During the DIA Global Annual Meeting 2023, Lorraine Danks, Boitumelo Semete-Makokotlela, Sam Salek and Stuart Walker developed and presented a poster in which they shared the results, recommendations and conclusions about the topic “Evaluation of the impact of reliance on the regulatory performance in the South African Health Products Regulatory Authority”

Background:

  • The World Health Organization (WHO) advocates the use of reliance practices to enable National Regulatory Authorities (NRAs) to improve patients’ access to medicines.
  • Reliance could be a lever to clearing and preventing the backlogs faced by lower-to-middle income (LMIC) NRAs.
  • When the South African Health Products Regulatory Authority (SAHPRA) was established in February 2018, it inherited a backlog of approximately 16,000 marketing authorisation and variation applications from its predecessor, the Medicines Control Council (MCC).
  • This application backlog was to be cleared within 2 years; hence a Backlog Clearance Project (BCP) was set up.

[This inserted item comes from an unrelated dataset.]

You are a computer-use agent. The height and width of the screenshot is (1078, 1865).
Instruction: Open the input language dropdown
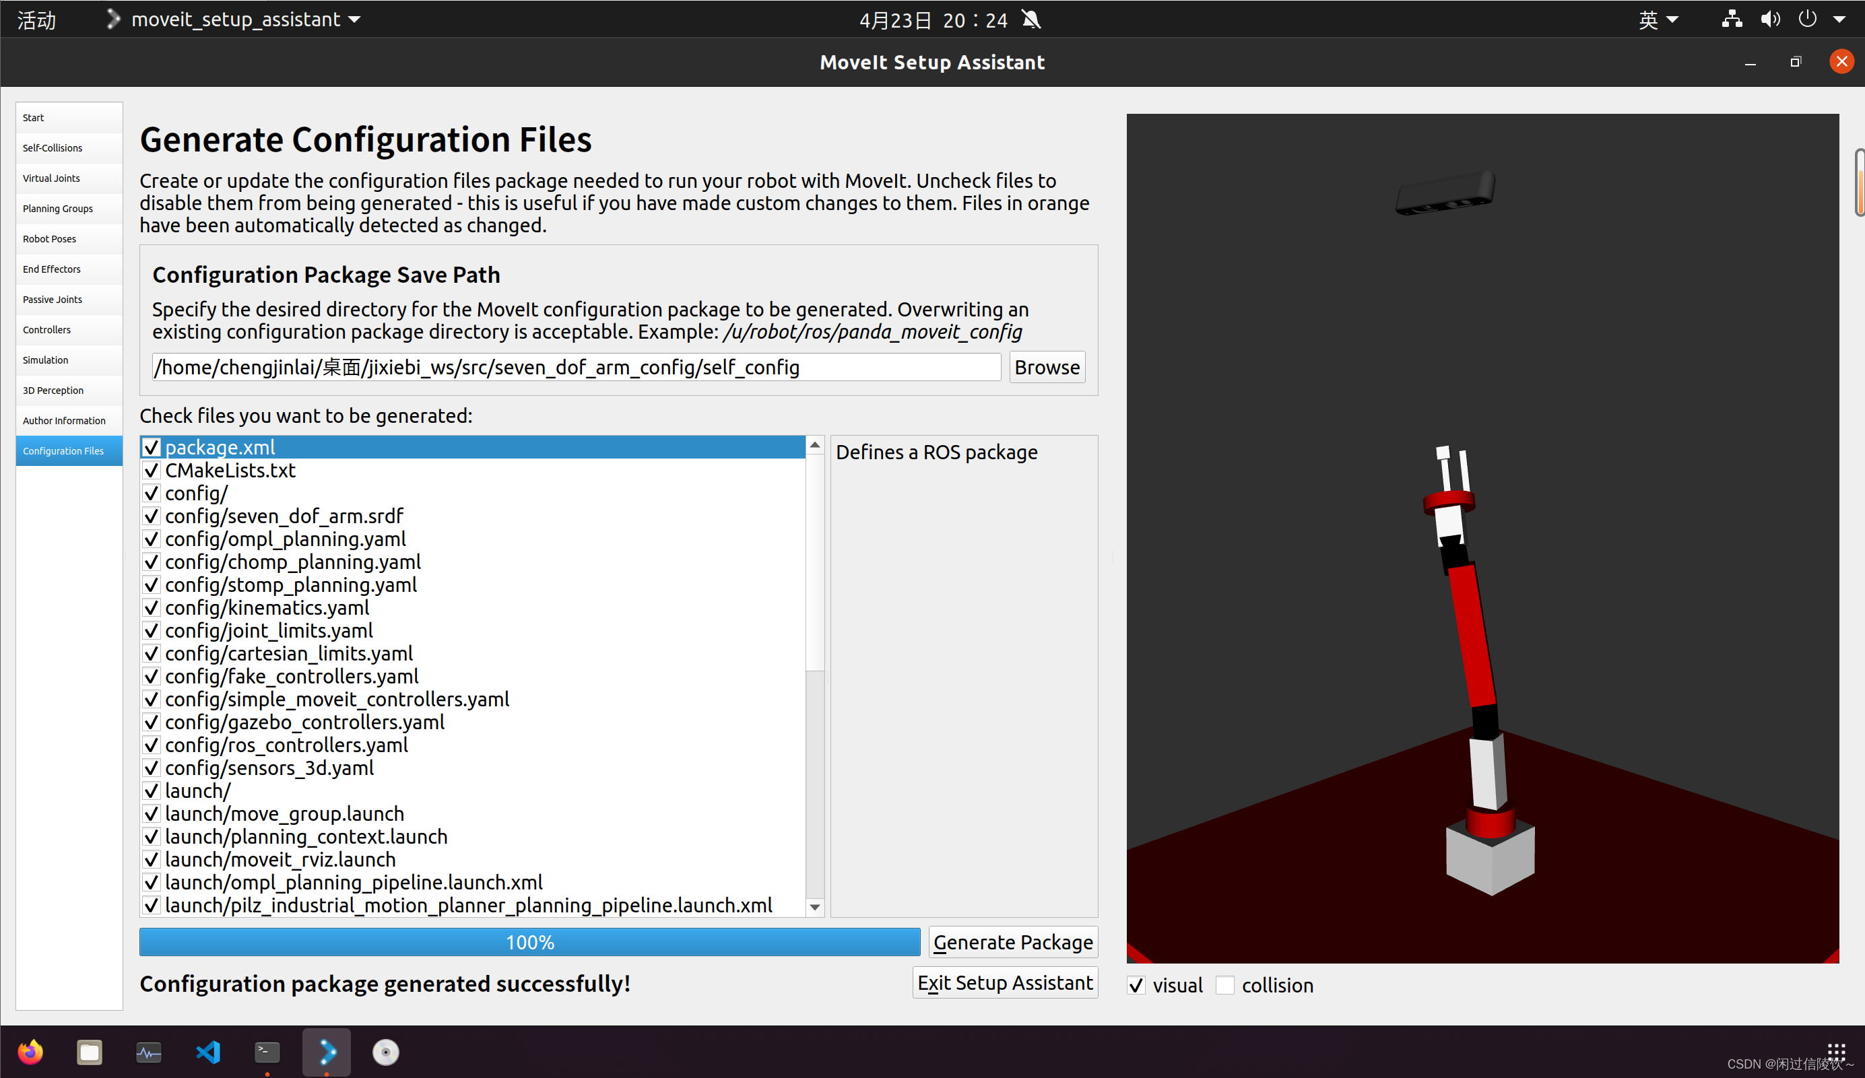click(1657, 19)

Aims and objectives: To establish whether reliance practice implementation within SAHPRA’s BCP was successful in expediting medicines authorizations and therefore enhancing patient access to medicine in LMIC countries, in accordance with the WHO predictions.

Methods:

  • This study provides a comparison between full and abridged review timelines for New Chemical Entity (NCE) and generic product applications in SAHPRA’s BCP between August 2019 to December 2022.
  • Unredacted assessment reports were received from US FDA, EMA, Health Canada, TGA, Swissmedic, and MHRA.
  • The effectiveness of the implementation of reliance review was assessed across the following parameters: Chemistry, Manufacturing and Control (CMC), Clinical, Good Manufacturing Practice (GMP) Compliance, Manufacturing Authorization (MA)
  • Effectiveness of reliance implementation was also assessed in terms of alignment between SAHPRA-approved labelling and the RRA labelling that was relied upon

Discussion:

  • There was a time-reduction associated with abridged review across all measured timeframes.
  • Reliance review of CMC aspects was successfully implemented for both NCE and generic product applications.
  • Implementation of clinical reliance was less effective, as assessment timelines were longer and numerous changes were made by SAHPRA to the labelling of NCE products.
  • Only 20-30% of the marketing authorization applications received in the BCP qualified for abridged review, where unredacted RRA assessment reports were obtained and submitted by the applicant.
  • However, still a resource-saving review mechanism, thereby confirming the WHO’s predictions.

Recommendations:

  • Cultural transformation: Ensure abridged reviewers have subscribed to the concept of reliance.
  • Operational efficiency: Create a dedicated priority evaluation stream with its own reviewers for reliance applications, segregated from those allocated for full review.
  • Minimization of post-registration burden: In the absence of reference regulatory agency (RRA) variation approvals, review additional variations declared by the applicant. This will reduce the subsequent burden on the post-registration units.
  • RRA collaboration: Continued liaison with RRAs, keeping communication channels open and advancing sharing of unredacted RRA assessment reports via an NRA repository.